Connection authentication
Connection authentication allows applications to supply authentication credentials when they connect to a queue manager. The queue manager validates the credentials. The user ID supplied in the credentials can also be adopted for use in authorization checks for resources that the application accesses.
Applications can supply a user ID and password for authentication when they connect to a queue manager.
From IBM® MQ 9.3.4, IBM MQ client applications can also supply an authentication token as an alternative method of authentication.
The queue manager can be configured to validate the credentials that are supplied by the application.
A user ID and password that is supplied by an application is checked by using the user repository in the queue manager configuration. For more information about the repository that is used for checking user IDs and passwords, see User repositories.
Authentication tokens are validated by using the certificates and symmetric keys in the queue manager's token authentication keystore to validate the token's signature. For more information about authenticating users with authentication tokens, see Working with authentication tokens.
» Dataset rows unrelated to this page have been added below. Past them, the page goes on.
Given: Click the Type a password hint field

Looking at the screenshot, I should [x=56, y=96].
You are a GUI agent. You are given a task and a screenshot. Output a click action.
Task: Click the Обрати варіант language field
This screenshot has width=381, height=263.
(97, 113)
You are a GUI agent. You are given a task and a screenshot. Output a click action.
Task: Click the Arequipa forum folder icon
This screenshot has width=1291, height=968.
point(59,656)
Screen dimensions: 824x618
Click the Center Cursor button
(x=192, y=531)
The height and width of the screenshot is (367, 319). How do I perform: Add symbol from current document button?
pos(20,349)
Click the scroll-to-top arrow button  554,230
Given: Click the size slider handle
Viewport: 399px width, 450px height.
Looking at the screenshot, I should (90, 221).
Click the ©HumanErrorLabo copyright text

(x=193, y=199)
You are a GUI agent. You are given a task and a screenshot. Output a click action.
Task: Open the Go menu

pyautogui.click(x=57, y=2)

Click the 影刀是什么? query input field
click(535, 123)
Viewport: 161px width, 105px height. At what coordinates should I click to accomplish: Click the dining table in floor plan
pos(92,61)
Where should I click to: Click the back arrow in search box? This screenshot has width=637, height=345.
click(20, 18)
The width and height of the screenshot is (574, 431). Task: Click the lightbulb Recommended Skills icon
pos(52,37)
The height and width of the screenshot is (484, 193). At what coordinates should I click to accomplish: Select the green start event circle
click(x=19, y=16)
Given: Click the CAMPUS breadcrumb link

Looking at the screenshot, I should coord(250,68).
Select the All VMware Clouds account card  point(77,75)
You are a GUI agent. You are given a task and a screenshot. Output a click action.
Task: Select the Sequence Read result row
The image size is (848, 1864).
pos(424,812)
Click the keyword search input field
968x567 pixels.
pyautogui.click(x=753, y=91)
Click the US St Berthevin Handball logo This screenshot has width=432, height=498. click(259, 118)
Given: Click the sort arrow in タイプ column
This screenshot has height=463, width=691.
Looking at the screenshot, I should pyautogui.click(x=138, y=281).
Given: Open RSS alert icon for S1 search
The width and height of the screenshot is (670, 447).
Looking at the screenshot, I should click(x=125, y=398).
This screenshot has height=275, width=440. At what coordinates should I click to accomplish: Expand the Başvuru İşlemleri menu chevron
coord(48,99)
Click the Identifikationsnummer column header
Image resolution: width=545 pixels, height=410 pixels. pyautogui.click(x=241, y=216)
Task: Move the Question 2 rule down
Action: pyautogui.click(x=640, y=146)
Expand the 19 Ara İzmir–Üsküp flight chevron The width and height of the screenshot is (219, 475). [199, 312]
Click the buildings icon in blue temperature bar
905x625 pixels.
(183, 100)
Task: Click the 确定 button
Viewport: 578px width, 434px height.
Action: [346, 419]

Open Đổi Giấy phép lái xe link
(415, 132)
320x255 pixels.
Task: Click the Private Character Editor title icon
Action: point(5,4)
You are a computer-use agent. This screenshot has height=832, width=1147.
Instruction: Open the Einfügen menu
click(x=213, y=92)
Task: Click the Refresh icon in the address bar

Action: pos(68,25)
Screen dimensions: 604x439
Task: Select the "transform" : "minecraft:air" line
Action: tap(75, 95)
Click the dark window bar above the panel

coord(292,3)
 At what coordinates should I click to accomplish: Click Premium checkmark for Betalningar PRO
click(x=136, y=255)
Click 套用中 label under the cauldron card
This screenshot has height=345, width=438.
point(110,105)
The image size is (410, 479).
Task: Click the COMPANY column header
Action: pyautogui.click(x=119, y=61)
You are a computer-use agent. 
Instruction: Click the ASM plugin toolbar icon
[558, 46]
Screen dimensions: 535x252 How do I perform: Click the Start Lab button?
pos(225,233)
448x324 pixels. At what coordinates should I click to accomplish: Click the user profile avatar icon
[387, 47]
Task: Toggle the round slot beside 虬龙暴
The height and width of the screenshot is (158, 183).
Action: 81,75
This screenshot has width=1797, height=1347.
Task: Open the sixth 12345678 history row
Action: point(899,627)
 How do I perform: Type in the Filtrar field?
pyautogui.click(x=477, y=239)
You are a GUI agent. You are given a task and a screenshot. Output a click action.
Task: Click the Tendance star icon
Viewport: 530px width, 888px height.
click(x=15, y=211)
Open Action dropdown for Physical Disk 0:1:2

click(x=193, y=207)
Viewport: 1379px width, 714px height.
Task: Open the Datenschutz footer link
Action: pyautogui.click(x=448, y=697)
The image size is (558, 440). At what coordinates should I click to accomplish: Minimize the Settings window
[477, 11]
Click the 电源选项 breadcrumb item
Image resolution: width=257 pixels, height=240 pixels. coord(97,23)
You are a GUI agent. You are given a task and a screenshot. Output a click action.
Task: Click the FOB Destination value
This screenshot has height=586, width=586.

In the diagram, two applications are making connections with a queue manager, one application as
a client and one using local bindings. Applications might use various APIs to connect to the queue
manager, but all have the ability to provide a user ID and a password. The user ID that the
application is running under, User2
and User4
in the diagram,
which is the usual operating system user ID presented to IBM MQ, might be different from the user ID provided by the
application, User1
and User3
.
The queue manager receives configuration commands (in the diagram, IBM MQ Explorer is being used) and manages the opening of resources and checks the authority to access those resources. There are many different resources in IBM MQ that an application might require authority to access. The diagram illustrates opening a queue for output, but the same principles apply to other resources as well.